= Beginning of Section =

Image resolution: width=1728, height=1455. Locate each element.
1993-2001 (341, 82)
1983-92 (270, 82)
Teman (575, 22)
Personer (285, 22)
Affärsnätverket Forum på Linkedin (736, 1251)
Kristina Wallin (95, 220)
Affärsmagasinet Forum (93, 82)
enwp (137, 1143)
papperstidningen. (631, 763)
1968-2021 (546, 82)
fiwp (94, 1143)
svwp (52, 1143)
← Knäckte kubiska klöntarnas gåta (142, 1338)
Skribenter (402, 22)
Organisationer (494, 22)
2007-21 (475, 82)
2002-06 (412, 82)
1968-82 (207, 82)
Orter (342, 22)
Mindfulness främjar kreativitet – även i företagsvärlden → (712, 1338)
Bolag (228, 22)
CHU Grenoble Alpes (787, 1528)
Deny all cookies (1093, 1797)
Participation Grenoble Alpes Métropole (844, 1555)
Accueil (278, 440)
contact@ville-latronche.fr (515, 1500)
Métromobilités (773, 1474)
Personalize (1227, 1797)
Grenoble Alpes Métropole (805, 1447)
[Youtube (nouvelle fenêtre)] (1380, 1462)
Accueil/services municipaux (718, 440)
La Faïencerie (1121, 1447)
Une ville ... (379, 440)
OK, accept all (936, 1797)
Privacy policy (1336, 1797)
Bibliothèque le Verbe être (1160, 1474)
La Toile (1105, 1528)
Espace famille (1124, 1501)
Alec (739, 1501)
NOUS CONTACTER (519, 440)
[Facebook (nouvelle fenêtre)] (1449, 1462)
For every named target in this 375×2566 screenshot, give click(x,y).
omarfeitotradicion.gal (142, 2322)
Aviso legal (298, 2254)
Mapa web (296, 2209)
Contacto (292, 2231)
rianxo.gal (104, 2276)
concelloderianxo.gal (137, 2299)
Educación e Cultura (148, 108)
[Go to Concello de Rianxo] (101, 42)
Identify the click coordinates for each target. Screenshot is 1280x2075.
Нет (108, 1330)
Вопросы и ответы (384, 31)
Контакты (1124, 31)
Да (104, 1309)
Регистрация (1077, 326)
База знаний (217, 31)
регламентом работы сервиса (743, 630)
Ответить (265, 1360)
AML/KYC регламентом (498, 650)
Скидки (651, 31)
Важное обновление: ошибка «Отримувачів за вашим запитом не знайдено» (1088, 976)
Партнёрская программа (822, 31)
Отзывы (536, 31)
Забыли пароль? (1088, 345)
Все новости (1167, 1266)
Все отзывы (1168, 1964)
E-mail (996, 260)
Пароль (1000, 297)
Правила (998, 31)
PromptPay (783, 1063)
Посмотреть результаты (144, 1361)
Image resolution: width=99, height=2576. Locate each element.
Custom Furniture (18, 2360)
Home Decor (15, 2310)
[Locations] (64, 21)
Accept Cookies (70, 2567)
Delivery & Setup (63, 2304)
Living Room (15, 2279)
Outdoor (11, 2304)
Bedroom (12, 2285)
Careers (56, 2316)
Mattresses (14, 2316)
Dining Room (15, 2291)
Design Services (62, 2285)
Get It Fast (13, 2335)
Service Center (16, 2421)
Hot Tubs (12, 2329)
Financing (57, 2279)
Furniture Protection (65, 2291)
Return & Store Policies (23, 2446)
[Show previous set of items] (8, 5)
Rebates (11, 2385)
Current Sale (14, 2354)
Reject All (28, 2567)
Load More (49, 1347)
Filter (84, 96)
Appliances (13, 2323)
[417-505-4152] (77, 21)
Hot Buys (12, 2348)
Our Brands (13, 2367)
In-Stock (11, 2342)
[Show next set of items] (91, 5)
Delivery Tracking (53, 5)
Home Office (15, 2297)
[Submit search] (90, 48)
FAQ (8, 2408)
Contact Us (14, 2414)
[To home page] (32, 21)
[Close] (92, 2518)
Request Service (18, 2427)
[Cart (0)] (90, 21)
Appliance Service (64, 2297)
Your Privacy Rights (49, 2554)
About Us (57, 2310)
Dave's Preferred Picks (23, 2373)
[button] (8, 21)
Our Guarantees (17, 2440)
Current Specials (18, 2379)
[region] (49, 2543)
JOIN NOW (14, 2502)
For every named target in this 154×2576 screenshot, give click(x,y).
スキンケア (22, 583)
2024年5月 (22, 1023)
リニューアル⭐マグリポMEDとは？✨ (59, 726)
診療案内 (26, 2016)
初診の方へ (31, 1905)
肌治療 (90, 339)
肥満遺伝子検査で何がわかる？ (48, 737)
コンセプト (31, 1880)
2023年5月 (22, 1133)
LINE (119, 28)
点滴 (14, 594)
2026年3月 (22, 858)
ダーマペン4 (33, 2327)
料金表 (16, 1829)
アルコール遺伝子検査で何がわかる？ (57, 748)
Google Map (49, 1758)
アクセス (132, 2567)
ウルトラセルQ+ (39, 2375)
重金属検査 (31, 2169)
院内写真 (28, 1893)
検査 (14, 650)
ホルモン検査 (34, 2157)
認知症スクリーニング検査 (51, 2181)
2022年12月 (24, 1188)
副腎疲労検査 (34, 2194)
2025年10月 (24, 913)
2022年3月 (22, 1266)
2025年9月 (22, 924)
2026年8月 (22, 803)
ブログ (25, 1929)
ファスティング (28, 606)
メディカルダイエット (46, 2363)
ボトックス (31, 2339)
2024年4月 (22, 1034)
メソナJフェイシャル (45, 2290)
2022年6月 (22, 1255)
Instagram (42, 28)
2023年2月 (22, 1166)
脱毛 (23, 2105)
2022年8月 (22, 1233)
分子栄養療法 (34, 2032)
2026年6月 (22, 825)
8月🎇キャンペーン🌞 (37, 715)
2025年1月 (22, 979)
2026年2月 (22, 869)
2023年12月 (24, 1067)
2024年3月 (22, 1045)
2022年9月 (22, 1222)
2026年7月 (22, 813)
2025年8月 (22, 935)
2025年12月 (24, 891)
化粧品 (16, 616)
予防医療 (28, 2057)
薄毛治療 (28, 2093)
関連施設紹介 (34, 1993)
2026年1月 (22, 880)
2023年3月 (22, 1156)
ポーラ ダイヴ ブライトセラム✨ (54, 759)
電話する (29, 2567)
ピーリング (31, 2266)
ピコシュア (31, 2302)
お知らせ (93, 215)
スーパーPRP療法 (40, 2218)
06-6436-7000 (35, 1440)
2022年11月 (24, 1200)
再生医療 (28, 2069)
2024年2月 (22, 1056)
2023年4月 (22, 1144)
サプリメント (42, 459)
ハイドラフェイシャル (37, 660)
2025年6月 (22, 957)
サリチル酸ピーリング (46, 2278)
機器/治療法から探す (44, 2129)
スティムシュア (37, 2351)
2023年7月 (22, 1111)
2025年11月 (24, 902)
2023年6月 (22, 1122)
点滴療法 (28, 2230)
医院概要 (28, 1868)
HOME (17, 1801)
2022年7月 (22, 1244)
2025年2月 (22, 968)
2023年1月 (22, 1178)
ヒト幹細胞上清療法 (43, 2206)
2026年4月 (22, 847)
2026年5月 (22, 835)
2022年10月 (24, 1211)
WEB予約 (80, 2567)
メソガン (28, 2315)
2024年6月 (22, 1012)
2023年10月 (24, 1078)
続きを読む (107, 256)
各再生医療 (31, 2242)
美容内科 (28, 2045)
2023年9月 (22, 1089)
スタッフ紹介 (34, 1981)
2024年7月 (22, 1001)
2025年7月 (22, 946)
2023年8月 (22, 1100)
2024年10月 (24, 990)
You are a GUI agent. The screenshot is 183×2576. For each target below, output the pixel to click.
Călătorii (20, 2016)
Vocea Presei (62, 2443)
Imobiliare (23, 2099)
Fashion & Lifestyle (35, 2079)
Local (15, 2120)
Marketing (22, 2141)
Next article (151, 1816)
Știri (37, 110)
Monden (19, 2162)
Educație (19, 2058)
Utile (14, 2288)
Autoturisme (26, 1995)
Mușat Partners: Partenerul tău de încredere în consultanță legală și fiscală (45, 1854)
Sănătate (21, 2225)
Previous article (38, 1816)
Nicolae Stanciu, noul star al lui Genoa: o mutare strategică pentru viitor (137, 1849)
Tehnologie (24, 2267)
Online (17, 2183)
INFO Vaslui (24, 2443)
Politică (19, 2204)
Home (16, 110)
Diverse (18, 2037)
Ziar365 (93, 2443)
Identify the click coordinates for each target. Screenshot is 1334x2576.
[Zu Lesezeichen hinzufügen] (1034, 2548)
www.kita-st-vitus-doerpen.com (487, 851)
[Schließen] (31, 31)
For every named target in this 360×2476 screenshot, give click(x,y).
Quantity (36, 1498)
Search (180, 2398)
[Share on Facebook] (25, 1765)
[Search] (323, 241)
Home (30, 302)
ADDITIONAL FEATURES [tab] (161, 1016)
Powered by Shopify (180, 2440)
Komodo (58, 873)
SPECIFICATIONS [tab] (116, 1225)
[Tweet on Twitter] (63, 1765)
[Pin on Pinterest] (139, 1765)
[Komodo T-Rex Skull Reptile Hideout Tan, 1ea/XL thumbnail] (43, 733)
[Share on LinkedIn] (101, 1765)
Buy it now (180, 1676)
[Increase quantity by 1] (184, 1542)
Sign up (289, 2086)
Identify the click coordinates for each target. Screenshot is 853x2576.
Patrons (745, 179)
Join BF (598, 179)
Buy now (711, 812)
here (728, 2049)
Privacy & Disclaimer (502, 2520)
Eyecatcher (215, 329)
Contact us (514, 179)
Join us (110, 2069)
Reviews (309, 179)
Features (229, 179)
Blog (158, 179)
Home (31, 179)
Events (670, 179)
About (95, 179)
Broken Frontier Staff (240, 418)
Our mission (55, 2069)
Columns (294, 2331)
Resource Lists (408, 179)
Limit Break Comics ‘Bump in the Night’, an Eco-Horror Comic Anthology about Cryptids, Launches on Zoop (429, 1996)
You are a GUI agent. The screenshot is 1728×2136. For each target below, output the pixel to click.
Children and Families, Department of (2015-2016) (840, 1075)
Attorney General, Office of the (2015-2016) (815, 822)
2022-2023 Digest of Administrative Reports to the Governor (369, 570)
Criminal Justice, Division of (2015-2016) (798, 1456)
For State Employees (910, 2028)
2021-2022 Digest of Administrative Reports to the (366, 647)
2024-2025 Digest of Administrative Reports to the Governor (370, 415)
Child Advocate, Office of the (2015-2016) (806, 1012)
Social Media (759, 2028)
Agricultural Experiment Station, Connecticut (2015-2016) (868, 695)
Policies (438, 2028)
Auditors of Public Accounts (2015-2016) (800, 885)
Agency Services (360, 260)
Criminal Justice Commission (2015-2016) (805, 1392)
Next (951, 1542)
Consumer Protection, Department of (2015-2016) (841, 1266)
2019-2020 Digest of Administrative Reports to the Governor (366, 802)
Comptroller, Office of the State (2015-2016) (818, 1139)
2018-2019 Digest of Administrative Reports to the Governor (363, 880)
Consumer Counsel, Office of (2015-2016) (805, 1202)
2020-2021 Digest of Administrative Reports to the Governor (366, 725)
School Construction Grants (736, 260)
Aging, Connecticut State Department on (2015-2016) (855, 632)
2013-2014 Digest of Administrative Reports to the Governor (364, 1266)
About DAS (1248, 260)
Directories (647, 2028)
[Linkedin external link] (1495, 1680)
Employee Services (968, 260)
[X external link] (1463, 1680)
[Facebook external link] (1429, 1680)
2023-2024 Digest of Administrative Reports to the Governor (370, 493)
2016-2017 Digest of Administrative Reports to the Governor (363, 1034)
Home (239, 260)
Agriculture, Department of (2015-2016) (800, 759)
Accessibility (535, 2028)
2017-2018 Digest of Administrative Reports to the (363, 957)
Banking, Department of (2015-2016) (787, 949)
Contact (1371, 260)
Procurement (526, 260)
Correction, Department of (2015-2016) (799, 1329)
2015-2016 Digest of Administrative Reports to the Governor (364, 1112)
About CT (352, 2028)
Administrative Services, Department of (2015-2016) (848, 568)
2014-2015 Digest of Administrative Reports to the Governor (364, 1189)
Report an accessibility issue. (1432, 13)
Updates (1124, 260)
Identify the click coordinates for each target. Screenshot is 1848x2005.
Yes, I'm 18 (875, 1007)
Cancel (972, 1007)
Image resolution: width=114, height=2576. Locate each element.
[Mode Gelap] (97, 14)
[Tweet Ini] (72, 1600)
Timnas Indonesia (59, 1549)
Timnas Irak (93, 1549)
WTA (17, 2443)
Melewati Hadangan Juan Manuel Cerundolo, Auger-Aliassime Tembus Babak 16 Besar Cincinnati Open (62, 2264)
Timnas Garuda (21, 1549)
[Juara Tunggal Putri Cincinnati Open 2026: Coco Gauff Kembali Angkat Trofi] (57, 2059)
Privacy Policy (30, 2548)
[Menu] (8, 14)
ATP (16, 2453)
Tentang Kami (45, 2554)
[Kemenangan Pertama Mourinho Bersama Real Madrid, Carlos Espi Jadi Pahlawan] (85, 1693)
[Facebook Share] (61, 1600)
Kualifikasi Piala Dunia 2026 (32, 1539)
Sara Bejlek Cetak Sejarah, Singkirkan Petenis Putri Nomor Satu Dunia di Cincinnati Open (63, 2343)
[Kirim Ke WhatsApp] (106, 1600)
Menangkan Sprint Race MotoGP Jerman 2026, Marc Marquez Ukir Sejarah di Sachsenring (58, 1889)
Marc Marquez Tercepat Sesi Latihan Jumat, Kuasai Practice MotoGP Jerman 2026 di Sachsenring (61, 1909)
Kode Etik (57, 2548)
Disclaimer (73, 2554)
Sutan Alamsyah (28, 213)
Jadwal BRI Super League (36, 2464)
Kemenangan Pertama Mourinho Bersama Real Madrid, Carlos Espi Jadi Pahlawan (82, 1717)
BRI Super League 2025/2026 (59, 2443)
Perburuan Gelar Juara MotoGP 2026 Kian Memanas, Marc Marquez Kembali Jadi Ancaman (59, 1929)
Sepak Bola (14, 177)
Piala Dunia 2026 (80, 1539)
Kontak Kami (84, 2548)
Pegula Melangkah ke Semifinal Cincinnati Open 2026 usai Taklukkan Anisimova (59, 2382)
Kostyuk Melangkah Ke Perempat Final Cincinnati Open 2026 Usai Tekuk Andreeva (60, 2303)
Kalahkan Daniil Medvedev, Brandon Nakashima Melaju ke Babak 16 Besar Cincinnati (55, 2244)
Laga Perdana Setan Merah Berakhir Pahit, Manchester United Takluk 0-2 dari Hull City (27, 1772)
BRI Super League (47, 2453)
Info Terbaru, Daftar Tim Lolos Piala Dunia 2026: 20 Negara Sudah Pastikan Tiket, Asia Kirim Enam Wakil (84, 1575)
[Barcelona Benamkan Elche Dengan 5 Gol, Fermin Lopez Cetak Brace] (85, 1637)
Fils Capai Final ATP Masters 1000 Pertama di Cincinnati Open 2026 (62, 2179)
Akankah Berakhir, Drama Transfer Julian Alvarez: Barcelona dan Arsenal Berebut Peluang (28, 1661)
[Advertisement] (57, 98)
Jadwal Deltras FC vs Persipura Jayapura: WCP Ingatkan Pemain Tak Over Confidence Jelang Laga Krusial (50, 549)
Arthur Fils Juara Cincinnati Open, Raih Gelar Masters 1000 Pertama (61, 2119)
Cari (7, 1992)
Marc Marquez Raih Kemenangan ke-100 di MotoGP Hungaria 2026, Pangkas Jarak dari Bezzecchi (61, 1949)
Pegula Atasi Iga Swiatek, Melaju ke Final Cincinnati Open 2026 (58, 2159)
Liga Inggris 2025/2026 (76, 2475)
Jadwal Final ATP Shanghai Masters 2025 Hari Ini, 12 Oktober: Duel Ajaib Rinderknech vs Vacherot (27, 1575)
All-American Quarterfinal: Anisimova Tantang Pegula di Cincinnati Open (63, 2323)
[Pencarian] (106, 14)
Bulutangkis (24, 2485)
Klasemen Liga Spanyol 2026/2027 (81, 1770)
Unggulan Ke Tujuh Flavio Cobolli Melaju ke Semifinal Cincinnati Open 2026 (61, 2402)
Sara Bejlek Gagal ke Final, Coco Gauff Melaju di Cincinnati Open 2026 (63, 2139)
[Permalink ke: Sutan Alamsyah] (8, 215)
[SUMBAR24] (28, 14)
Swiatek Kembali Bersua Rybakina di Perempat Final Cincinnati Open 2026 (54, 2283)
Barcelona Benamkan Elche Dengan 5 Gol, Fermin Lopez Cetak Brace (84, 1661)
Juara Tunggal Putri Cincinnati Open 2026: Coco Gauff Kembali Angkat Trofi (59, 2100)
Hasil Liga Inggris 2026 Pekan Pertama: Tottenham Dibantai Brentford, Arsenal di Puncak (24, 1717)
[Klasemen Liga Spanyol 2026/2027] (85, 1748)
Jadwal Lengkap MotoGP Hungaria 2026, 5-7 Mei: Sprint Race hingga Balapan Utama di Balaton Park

= End of Section =

* What the task requires *
Please make an exact copy of the lines above from the line with "[417-505-4152] (77, 21)" through the line with "JOIN NOW (14, 2502)", both ends included.

* Answer for the task *
[417-505-4152] (77, 21)
Hot Buys (12, 2348)
Our Brands (13, 2367)
In-Stock (11, 2342)
[Show next set of items] (91, 5)
Delivery Tracking (53, 5)
Home Office (15, 2297)
[Submit search] (90, 48)
FAQ (8, 2408)
Contact Us (14, 2414)
[To home page] (32, 21)
[Close] (92, 2518)
Request Service (18, 2427)
[Cart (0)] (90, 21)
Appliance Service (64, 2297)
Your Privacy Rights (49, 2554)
About Us (57, 2310)
Dave's Preferred Picks (23, 2373)
[button] (8, 21)
Our Guarantees (17, 2440)
Current Specials (18, 2379)
[region] (49, 2543)
JOIN NOW (14, 2502)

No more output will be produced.